同居から同棲へ
私の中で義弟から大切な人へと変わり、私たちは恋人になったのだ。
「莉南、行きたい店ある?」
「うーん。特にないよ。茂治くんあればそこでいいよ!」
「前に笹野に教えて貰った店があるんだけど、そこでもいい?莉南が俺の事好きになってくれたら一緒に行きたいって思ってたんだ!」
「じゃあそこに行こうか!」
歩いて15分程でお店に到着した。私たちの住むこの町は徒歩圏内に様々なお店があり、とても住みやすい街だ。
「いらっしゃいませ。
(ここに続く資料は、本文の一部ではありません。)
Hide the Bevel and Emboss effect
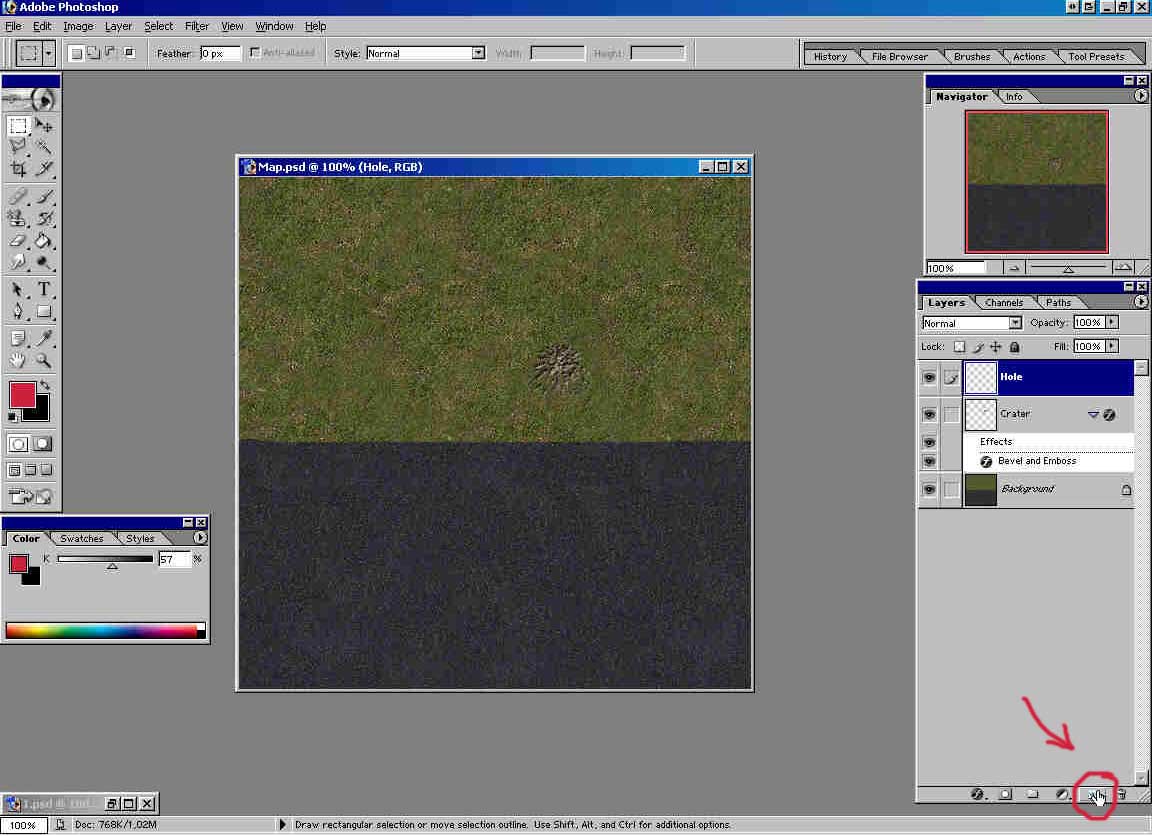Viewport: 1152px width, 836px height. click(x=929, y=461)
こちらへどうぞ。」
一番奥のテーブルへと通された。
金曜日だというのに、時間が遅いせいか割と空いていた。
私たちは先ほどのウェイターのオススメのコースを注文した。
しばらく待つと、お料理が運ばれてきた。
スープに前菜、パスタ、メイン、どれもとてもきれいで美味しかった。
美味しいお料理。そして目の前には最愛の人。私は久しぶりに心が温かな物で包まれた気がした。
そしてしばらくして、ドルチェが運ばれてきた。
運ばれてきたお皿を見ると、そこにはメッセージが書かれていた。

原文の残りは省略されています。